L’assenza di un’agenda nazionale nel panorama politico dell’Afghanistan ha portato alla frammentazione delle forze politiche, con conseguente dipendenza da vari paesi vicini e lontani. Questa frammentazione è così profonda che ha colpito non solo le forze anti-talebane, compresi i partiti politici e i gruppi civili, ma anche le fila dei talebani, che sono apparentemente il gruppo più unito nello scenario attuale. I talebani sono ora divisi in fazioni come talebani filo-iraniani, talebani filo-pakistani, talebani favorevoli all’impegno con l’Occidente, talebani alleati con al-Qaeda e altri gruppi più piccoli. Ciò che finora ha impedito una grave divisione interna tra loro sono i sostanziali benefici materiali che ricevono da fonti sia esterne che interne, che diminuirebbero significativamente se scoppiassero conflitti interni.
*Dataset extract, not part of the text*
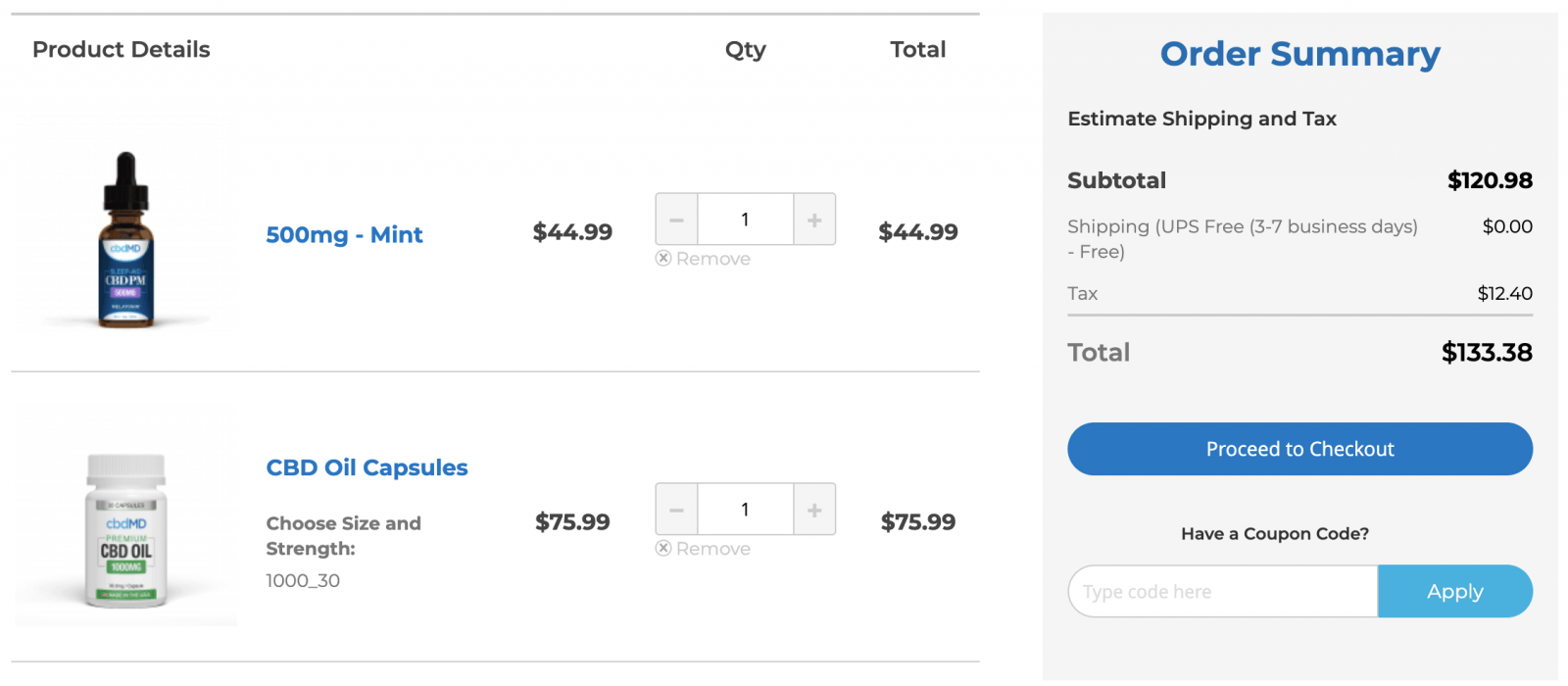The image size is (1568, 686).
Task: Click the CBD PM bottle thumbnail
Action: (125, 239)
A livello internazionale, il successo degli incontri e delle discussioni richiede un relativo allineamento tra i paesi influenti a livello regionale e internazionale. Ciò è stato in qualche modo raggiunto durante la Conferenza di Bonn, dove Stati Uniti, Europa, Russia, Iran e altri paesi influenti hanno concordato di istituire una nuova amministrazione in Afghanistan che potesse rappresentare la diversità del paese, mantenere buone relazioni con le nazioni regionali e globali e aderire alle norme e convenzioni internazionali. Attualmente, tale allineamento è assente tra questi paesi per quanto riguarda l’Afghanistan. Ogni paese è concentrato nel sfruttare i gruppi politici esistenti in Afghanistan a proprio vantaggio e a danneggiare i suoi rivali. Per molti di questi paesi, l’Afghanistan ha perso la sua identità di stato-nazione ed è visto come un campo di battaglia per future guerre per procura. Di conseguenza, il dominio di un gruppo armato estremista nel paese non è una delle principali preoccupazioni per molte di queste nazioni, e l’instaurazione di un sistema politico convenzionale che garantirebbe la stabilità e lo sviluppo del paese non è importante per loro.

Il prossimo incontro di Doha non riesce a ispirare speranza tra il popolo afghano perché mancano segnali che consentano di affrontare le questioni fondamentali e di trovare soluzioni. Questo incontro, come i precedenti incontri di Doha riguardanti l’Afghanistan, è stato sin dall’inizio fonte di ansia più che di speranza. Per milioni di cittadini afghani, il nome Doha, a differenza di Bonn che ha portato alla formazione di un sistema relativamente onnicomprensivo, è associato all’inizio di un processo culminato nel crollo di un governo e nell’incertezza di una nazione. Ogni volta che emerge la notizia di un nuovo dialogo porta con sé una nuova ondata di preoccupazione.

La più grande preoccupazione tra i cittadini afghani, sia all’interno che all’esterno del paese, riguardo agli incontri di Doha è che queste discussioni potrebbero aprire la strada alla legittimazione dei talebani e alla normalizzazione del governo di un gruppo armato estremista. Ciò include la presentazione dell’apartheid di genere, della discriminazione etnica e del monopolio politico come accettabili, mentre vengono normalizzate atrocità come le violazioni dei diritti umani, l’assenza di un sistema basato sulla volontà del popolo, il mancato rispetto delle convenzioni internazionali e la privazione dell’istruzione e delle attività delle donne. I cittadini dell’Afghanistan sono profondamente preoccupati che il loro destino possa essere deciso a porte chiuse, lontano dai loro occhi e dalle loro orecchie, costringendoli a sacrificare migliaia di figli per sfuggirvi. Vedono Doha con ansia e paura, associandolo alla perdita della libertà, alla soppressione della libertà di parola, al collasso dell’istruzione, all’esodo degli intellettuali, al dominio delle forze armate, al rifiuto delle arti, all’opposizione alla modernità, alla sfida del mondo, e all’uso della religione per opprimere persone indifese.

In questo contesto, molti afghani si chiedono se verrà mai un giorno in cui il nome “Doha” non simboleggerà il tormento psicologico collettivo e la notizia del collasso e della regressione ai secoli bui.

Ci sarà mai un giorno in cui un incontro a Doha segnerà la fine di uno dei capitoli più bui della storia del Paese e l’inizio di un nuovo capitolo in cui la governance emergerà dalla volontà del popolo, non dalla volontà delle armi, e l’Afghanistan tornerà ad essere una casa per tutti i suoi cittadini?